== Work to complete ==
For each record here, output an exact copy.

== Supplied data ==

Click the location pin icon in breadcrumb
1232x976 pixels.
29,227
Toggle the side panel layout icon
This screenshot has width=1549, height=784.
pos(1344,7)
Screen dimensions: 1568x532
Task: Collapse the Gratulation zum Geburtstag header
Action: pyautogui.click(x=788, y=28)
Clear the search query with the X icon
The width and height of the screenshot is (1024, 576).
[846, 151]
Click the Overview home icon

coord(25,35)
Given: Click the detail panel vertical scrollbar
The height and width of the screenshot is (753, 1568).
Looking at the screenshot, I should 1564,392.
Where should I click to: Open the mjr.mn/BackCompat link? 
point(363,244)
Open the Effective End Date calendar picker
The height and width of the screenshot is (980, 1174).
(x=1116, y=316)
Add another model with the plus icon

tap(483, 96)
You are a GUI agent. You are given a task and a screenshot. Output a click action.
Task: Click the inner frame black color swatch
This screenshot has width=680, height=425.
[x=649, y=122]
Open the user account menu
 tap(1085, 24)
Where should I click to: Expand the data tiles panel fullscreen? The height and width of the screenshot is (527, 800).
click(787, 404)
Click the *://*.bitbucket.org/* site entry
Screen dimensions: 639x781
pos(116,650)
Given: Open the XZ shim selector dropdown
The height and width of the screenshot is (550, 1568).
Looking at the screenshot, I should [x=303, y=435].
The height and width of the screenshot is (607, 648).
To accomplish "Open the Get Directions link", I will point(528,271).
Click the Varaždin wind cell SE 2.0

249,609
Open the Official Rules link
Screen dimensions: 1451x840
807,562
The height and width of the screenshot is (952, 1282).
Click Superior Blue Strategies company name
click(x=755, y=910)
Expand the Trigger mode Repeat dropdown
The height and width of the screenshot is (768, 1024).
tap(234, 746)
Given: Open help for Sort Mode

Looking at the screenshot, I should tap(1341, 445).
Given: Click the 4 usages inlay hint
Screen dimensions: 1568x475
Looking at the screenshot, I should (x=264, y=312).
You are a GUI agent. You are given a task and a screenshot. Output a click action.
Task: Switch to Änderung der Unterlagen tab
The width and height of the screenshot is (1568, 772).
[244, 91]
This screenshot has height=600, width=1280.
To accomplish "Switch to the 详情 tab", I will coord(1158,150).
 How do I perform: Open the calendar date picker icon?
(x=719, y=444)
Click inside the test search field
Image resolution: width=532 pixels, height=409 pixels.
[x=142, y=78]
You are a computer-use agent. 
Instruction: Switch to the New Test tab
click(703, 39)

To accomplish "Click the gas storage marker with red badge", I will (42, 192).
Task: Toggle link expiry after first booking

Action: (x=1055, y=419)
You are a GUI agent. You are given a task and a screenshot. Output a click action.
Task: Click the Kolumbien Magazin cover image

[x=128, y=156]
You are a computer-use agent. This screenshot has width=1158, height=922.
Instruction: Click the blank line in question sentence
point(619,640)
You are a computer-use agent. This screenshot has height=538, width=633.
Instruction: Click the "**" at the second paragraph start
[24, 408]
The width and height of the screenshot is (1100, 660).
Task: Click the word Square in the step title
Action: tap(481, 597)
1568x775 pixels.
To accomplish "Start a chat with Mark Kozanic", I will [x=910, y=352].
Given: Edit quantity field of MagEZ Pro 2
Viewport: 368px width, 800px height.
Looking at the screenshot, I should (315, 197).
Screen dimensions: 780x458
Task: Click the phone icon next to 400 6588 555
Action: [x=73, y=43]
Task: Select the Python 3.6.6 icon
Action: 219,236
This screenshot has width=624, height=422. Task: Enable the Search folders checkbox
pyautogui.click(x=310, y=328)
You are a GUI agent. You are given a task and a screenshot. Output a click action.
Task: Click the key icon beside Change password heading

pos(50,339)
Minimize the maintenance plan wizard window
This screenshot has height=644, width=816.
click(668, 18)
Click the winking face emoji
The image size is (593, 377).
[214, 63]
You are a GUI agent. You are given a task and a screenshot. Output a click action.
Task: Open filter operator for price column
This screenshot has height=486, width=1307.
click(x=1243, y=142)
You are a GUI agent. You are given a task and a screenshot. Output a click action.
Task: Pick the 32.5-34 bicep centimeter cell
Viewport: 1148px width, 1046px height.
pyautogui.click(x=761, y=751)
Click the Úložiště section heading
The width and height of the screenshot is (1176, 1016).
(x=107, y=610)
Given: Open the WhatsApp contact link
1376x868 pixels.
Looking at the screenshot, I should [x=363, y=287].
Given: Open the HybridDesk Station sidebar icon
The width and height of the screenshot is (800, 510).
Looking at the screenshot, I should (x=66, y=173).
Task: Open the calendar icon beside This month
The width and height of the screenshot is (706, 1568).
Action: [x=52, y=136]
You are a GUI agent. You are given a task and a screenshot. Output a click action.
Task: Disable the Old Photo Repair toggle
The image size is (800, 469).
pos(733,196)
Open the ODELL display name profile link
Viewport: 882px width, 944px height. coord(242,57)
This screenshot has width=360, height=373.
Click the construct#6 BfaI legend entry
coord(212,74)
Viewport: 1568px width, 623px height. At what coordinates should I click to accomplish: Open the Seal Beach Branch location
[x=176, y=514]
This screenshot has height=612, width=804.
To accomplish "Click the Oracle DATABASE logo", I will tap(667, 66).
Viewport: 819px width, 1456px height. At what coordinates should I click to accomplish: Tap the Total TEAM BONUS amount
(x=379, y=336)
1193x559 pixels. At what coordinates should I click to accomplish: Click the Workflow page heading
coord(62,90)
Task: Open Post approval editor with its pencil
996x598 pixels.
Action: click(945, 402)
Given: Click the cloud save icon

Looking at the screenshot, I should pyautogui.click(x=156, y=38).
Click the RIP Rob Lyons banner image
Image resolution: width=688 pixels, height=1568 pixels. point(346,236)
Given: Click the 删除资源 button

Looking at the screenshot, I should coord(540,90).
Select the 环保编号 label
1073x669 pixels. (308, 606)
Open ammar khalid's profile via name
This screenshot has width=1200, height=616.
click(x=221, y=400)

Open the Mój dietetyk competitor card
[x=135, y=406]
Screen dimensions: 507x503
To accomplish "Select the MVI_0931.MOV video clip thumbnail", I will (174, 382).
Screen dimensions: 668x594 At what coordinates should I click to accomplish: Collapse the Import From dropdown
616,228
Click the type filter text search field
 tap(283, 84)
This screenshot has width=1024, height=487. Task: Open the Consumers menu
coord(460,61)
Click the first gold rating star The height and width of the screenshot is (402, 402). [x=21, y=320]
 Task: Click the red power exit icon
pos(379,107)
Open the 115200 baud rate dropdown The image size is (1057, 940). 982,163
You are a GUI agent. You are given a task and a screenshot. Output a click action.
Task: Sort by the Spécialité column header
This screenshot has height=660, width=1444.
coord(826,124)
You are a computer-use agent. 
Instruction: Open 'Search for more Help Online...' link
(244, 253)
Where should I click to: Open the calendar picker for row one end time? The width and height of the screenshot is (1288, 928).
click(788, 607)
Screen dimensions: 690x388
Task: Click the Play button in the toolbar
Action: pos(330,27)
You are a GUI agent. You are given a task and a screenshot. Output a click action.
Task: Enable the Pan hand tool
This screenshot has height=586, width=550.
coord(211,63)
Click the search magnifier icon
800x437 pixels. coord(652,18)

== Exercise output ==
Click the location pin icon in breadcrumb
1232x976 pixels.
29,227
Toggle the side panel layout icon
This screenshot has width=1549, height=784.
pos(1344,7)
Screen dimensions: 1568x532
Task: Collapse the Gratulation zum Geburtstag header
Action: pyautogui.click(x=788, y=28)
Clear the search query with the X icon
The width and height of the screenshot is (1024, 576).
[846, 151]
Click the Overview home icon

coord(25,35)
Given: Click the detail panel vertical scrollbar
The height and width of the screenshot is (753, 1568).
Looking at the screenshot, I should 1564,392.
Where should I click to: Open the mjr.mn/BackCompat link? 
point(363,244)
Open the Effective End Date calendar picker
The height and width of the screenshot is (980, 1174).
(x=1116, y=316)
Add another model with the plus icon

tap(483, 96)
You are a GUI agent. You are given a task and a screenshot. Output a click action.
Task: Click the inner frame black color swatch
This screenshot has width=680, height=425.
[x=649, y=122]
Open the user account menu
 tap(1085, 24)
Where should I click to: Expand the data tiles panel fullscreen? The height and width of the screenshot is (527, 800).
click(787, 404)
Click the *://*.bitbucket.org/* site entry
Screen dimensions: 639x781
pos(116,650)
Given: Open the XZ shim selector dropdown
The height and width of the screenshot is (550, 1568).
Looking at the screenshot, I should [x=303, y=435].
The height and width of the screenshot is (607, 648).
To accomplish "Open the Get Directions link", I will point(528,271).
Click the Varaždin wind cell SE 2.0

249,609
Open the Official Rules link
Screen dimensions: 1451x840
807,562
The height and width of the screenshot is (952, 1282).
Click Superior Blue Strategies company name
click(x=755, y=910)
Expand the Trigger mode Repeat dropdown
The height and width of the screenshot is (768, 1024).
tap(234, 746)
Given: Open help for Sort Mode

Looking at the screenshot, I should tap(1341, 445).
Given: Click the 4 usages inlay hint
Screen dimensions: 1568x475
Looking at the screenshot, I should (x=264, y=312).
You are a GUI agent. You are given a task and a screenshot. Output a click action.
Task: Switch to Änderung der Unterlagen tab
The width and height of the screenshot is (1568, 772).
[244, 91]
This screenshot has height=600, width=1280.
To accomplish "Switch to the 详情 tab", I will coord(1158,150).
 How do I perform: Open the calendar date picker icon?
(x=719, y=444)
Click inside the test search field
Image resolution: width=532 pixels, height=409 pixels.
[x=142, y=78]
You are a computer-use agent. 
Instruction: Switch to the New Test tab
click(703, 39)

To accomplish "Click the gas storage marker with red badge", I will (42, 192).
Task: Toggle link expiry after first booking

Action: (x=1055, y=419)
You are a GUI agent. You are given a task and a screenshot. Output a click action.
Task: Click the Kolumbien Magazin cover image

[x=128, y=156]
You are a computer-use agent. This screenshot has width=1158, height=922.
Instruction: Click the blank line in question sentence
point(619,640)
You are a computer-use agent. This screenshot has height=538, width=633.
Instruction: Click the "**" at the second paragraph start
[24, 408]
The width and height of the screenshot is (1100, 660).
Task: Click the word Square in the step title
Action: tap(481, 597)
1568x775 pixels.
To accomplish "Start a chat with Mark Kozanic", I will [x=910, y=352].
Given: Edit quantity field of MagEZ Pro 2
Viewport: 368px width, 800px height.
Looking at the screenshot, I should (315, 197).
Screen dimensions: 780x458
Task: Click the phone icon next to 400 6588 555
Action: [x=73, y=43]
Task: Select the Python 3.6.6 icon
Action: 219,236
This screenshot has width=624, height=422. Task: Enable the Search folders checkbox
pyautogui.click(x=310, y=328)
You are a GUI agent. You are given a task and a screenshot. Output a click action.
Task: Click the key icon beside Change password heading

pos(50,339)
Minimize the maintenance plan wizard window
This screenshot has height=644, width=816.
click(668, 18)
Click the winking face emoji
The image size is (593, 377).
[214, 63]
You are a GUI agent. You are given a task and a screenshot. Output a click action.
Task: Open filter operator for price column
This screenshot has height=486, width=1307.
click(x=1243, y=142)
You are a GUI agent. You are given a task and a screenshot. Output a click action.
Task: Pick the 32.5-34 bicep centimeter cell
Viewport: 1148px width, 1046px height.
pyautogui.click(x=761, y=751)
Click the Úložiště section heading
The width and height of the screenshot is (1176, 1016).
(x=107, y=610)
Given: Open the WhatsApp contact link
1376x868 pixels.
Looking at the screenshot, I should [x=363, y=287].
Given: Open the HybridDesk Station sidebar icon
The width and height of the screenshot is (800, 510).
Looking at the screenshot, I should (x=66, y=173).
Task: Open the calendar icon beside This month
The width and height of the screenshot is (706, 1568).
Action: [x=52, y=136]
You are a GUI agent. You are given a task and a screenshot. Output a click action.
Task: Disable the Old Photo Repair toggle
The image size is (800, 469).
pos(733,196)
Open the ODELL display name profile link
Viewport: 882px width, 944px height. coord(242,57)
This screenshot has width=360, height=373.
Click the construct#6 BfaI legend entry
coord(212,74)
Viewport: 1568px width, 623px height. At what coordinates should I click to accomplish: Open the Seal Beach Branch location
[x=176, y=514]
This screenshot has height=612, width=804.
To accomplish "Click the Oracle DATABASE logo", I will tap(667, 66).
Viewport: 819px width, 1456px height. At what coordinates should I click to accomplish: Tap the Total TEAM BONUS amount
(x=379, y=336)
1193x559 pixels. At what coordinates should I click to accomplish: Click the Workflow page heading
coord(62,90)
Task: Open Post approval editor with its pencil
996x598 pixels.
Action: click(945, 402)
Given: Click the cloud save icon

Looking at the screenshot, I should pyautogui.click(x=156, y=38).
Click the RIP Rob Lyons banner image
Image resolution: width=688 pixels, height=1568 pixels. point(346,236)
Given: Click the 删除资源 button

Looking at the screenshot, I should coord(540,90).
Select the 环保编号 label
1073x669 pixels. (308, 606)
Open ammar khalid's profile via name
This screenshot has width=1200, height=616.
click(x=221, y=400)

Open the Mój dietetyk competitor card
[x=135, y=406]
Screen dimensions: 507x503
To accomplish "Select the MVI_0931.MOV video clip thumbnail", I will (174, 382).
Screen dimensions: 668x594 At what coordinates should I click to accomplish: Collapse the Import From dropdown
616,228
Click the type filter text search field
 tap(283, 84)
This screenshot has width=1024, height=487. Task: Open the Consumers menu
coord(460,61)
Click the first gold rating star The height and width of the screenshot is (402, 402). [x=21, y=320]
 Task: Click the red power exit icon
pos(379,107)
Open the 115200 baud rate dropdown The image size is (1057, 940). 982,163
You are a GUI agent. You are given a task and a screenshot. Output a click action.
Task: Sort by the Spécialité column header
This screenshot has height=660, width=1444.
coord(826,124)
You are a computer-use agent. 
Instruction: Open 'Search for more Help Online...' link
(244, 253)
Where should I click to: Open the calendar picker for row one end time? The width and height of the screenshot is (1288, 928).
click(788, 607)
Screen dimensions: 690x388
Task: Click the Play button in the toolbar
Action: pos(330,27)
You are a GUI agent. You are given a task and a screenshot. Output a click action.
Task: Enable the Pan hand tool
This screenshot has height=586, width=550.
coord(211,63)
Click the search magnifier icon
800x437 pixels. coord(652,18)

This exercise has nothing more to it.